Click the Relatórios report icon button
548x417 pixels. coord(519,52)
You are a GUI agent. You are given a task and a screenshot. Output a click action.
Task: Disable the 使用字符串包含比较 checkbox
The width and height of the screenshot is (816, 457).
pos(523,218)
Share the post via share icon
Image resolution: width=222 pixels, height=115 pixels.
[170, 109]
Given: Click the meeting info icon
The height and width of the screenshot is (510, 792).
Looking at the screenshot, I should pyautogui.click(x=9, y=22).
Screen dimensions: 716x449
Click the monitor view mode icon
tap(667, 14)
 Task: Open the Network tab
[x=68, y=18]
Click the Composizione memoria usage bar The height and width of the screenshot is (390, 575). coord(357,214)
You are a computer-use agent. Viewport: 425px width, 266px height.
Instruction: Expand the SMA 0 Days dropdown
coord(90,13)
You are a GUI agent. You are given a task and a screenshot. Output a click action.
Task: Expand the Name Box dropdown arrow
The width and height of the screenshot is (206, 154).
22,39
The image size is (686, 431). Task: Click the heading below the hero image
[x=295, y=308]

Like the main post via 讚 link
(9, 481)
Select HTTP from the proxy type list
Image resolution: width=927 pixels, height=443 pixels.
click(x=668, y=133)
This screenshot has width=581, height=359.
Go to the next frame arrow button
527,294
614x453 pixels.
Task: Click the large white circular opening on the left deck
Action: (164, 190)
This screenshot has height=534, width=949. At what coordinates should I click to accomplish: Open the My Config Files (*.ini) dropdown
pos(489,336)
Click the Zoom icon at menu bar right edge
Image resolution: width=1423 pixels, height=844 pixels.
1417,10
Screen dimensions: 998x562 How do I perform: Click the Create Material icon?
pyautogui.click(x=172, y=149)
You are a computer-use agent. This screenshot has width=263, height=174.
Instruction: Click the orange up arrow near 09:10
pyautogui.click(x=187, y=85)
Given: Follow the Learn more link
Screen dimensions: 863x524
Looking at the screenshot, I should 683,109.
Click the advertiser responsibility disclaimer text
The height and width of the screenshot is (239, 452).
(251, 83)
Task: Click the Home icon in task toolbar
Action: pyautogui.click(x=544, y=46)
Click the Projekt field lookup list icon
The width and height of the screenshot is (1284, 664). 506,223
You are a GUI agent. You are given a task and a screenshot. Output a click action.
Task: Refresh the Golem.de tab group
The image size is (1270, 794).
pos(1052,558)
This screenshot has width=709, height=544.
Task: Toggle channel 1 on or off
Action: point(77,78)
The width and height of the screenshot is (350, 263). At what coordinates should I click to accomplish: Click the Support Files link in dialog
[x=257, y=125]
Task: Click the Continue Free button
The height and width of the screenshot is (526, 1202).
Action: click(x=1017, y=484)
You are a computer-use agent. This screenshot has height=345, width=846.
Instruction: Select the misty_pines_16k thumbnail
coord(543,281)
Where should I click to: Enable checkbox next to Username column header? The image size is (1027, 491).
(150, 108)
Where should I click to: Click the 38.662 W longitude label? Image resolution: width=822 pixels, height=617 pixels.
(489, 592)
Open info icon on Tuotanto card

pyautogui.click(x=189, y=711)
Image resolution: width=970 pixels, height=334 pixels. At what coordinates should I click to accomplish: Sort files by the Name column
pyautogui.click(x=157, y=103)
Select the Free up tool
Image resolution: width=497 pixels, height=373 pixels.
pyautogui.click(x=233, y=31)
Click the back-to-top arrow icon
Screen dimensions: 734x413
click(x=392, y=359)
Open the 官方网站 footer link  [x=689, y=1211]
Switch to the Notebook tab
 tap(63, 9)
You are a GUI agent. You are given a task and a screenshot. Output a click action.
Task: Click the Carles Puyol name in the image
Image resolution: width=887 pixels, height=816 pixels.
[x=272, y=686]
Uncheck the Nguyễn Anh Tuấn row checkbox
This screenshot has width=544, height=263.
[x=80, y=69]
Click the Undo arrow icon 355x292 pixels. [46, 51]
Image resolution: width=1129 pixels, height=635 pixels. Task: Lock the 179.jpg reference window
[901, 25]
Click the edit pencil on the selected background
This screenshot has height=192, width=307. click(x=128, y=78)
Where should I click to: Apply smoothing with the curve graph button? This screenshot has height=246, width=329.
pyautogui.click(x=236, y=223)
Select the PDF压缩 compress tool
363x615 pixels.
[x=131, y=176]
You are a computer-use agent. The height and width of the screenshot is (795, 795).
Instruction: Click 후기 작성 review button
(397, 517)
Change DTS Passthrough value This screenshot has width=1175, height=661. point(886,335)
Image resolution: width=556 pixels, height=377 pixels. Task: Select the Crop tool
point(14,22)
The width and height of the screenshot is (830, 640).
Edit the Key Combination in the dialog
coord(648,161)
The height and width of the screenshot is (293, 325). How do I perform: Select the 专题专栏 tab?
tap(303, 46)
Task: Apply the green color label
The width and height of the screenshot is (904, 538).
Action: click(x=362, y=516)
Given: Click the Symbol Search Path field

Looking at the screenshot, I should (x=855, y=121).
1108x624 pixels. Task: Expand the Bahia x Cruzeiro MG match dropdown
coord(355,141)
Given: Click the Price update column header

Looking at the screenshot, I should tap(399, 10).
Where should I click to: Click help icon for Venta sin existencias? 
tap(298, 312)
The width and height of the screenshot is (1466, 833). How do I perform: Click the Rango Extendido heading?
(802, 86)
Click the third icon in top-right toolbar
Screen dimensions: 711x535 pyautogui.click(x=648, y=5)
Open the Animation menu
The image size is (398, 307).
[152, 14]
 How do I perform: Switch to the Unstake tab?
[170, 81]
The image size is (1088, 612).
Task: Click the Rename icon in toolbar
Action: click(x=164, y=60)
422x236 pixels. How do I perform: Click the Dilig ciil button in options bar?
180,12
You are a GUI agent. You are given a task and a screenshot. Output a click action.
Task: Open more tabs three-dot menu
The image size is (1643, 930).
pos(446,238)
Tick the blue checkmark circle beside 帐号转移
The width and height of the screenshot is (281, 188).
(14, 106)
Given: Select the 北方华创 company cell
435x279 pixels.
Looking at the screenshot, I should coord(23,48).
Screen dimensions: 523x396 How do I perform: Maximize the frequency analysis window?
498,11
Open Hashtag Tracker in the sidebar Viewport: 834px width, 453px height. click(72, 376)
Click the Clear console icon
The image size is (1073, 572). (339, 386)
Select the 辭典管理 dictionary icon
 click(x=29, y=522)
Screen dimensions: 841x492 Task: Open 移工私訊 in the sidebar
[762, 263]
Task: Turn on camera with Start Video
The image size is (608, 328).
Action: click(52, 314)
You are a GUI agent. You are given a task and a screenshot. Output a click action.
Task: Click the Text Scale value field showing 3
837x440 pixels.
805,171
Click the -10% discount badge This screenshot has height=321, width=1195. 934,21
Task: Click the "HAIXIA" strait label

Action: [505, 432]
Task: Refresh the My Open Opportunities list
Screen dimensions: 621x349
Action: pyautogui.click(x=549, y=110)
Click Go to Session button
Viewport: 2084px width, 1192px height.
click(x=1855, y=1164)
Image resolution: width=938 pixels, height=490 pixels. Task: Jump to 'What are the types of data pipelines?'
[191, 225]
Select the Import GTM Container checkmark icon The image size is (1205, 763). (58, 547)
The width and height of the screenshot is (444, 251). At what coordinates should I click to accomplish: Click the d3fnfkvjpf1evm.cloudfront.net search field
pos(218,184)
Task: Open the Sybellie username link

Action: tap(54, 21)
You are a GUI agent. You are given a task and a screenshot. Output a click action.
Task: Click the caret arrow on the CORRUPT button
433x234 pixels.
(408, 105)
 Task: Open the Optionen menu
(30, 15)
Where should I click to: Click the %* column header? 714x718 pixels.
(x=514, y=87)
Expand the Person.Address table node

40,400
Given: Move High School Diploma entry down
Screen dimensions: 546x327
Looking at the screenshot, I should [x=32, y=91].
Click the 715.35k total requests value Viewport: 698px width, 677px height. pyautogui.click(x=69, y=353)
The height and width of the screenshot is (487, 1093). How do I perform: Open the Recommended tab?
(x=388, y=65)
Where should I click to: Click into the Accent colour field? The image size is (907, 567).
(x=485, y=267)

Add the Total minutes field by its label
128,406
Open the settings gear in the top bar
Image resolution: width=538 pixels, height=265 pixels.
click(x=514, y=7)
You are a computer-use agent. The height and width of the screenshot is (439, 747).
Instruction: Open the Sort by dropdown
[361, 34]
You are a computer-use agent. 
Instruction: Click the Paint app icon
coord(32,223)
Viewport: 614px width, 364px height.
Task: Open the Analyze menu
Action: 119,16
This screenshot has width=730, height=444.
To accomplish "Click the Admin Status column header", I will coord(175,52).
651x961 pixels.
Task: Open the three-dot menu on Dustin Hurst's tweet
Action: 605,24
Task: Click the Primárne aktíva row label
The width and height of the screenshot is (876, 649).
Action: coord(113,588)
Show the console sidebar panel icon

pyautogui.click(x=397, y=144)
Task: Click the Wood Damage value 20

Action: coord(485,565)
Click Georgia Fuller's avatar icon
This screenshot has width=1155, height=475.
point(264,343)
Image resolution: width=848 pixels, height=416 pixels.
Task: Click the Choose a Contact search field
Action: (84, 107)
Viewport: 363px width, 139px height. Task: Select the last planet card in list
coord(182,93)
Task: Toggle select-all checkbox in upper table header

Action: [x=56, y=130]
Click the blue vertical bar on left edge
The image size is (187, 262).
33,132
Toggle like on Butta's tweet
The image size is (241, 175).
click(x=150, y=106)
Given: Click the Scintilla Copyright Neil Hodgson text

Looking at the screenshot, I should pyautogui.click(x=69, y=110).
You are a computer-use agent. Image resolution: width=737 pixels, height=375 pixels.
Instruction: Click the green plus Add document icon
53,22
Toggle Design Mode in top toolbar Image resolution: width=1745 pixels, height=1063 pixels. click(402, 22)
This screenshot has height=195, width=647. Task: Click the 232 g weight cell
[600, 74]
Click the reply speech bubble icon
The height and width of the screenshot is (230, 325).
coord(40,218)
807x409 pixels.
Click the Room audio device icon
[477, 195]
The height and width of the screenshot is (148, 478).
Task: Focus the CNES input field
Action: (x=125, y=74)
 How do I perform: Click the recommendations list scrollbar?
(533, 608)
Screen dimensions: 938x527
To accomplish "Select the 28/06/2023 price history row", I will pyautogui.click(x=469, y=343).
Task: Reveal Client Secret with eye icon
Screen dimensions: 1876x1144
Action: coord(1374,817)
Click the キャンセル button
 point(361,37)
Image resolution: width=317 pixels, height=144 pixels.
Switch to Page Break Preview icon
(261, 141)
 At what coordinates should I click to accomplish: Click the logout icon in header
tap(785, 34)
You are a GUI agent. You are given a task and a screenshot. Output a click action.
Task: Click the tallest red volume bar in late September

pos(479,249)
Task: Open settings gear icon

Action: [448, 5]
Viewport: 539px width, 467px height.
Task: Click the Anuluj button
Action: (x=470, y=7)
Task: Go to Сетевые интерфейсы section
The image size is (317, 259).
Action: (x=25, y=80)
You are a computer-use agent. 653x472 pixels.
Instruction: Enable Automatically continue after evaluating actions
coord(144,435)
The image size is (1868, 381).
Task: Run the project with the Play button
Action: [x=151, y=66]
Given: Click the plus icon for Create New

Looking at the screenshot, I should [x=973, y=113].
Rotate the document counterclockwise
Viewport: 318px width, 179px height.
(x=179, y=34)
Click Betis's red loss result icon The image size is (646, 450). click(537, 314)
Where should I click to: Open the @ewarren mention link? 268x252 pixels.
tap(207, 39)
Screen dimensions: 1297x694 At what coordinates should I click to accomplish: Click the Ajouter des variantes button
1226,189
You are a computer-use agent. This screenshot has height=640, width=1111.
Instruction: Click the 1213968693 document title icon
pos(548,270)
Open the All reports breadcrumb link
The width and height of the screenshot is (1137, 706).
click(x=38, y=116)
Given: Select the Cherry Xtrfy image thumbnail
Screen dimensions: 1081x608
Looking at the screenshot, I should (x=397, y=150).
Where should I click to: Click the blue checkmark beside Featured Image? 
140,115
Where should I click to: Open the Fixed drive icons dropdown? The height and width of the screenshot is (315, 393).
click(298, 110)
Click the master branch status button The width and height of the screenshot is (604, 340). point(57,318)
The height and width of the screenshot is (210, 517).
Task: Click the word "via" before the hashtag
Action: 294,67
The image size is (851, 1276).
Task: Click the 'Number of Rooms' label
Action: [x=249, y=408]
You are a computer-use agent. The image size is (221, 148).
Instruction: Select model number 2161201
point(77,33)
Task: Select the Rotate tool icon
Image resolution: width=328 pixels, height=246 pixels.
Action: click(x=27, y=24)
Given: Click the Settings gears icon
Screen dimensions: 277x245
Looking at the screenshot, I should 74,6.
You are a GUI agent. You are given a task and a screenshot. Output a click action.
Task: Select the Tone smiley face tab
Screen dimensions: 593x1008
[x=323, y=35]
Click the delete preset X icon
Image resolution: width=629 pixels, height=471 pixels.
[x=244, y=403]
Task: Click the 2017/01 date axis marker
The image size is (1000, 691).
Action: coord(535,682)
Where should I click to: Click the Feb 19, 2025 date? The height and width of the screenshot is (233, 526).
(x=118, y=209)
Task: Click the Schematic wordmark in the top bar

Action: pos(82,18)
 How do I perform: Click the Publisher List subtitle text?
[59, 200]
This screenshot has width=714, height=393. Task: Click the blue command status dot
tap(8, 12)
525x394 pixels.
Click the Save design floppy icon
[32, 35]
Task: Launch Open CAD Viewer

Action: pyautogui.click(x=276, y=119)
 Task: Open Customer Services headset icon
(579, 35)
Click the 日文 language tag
★ ★ ★ ★
▸ **EXERCISE**:
Please show every line of the material above that contains the word "info", copying each line in full.

▸ **THE RESPONSE**:
Given: Click the meeting info icon
Open info icon on Tuotanto card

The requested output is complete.